> Description of the task
All of the records should be given again exactly as they appear.

> Records for the task
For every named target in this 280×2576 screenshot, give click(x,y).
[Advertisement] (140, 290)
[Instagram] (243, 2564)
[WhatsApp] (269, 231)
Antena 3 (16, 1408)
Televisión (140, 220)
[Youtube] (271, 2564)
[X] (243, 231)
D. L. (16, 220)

> Result of this task
For every named target in this 280×2576 screenshot, give click(x,y).
[Advertisement] (140, 290)
[Instagram] (243, 2564)
[WhatsApp] (269, 231)
Antena 3 (16, 1408)
Televisión (140, 220)
[Youtube] (271, 2564)
[X] (243, 231)
D. L. (16, 220)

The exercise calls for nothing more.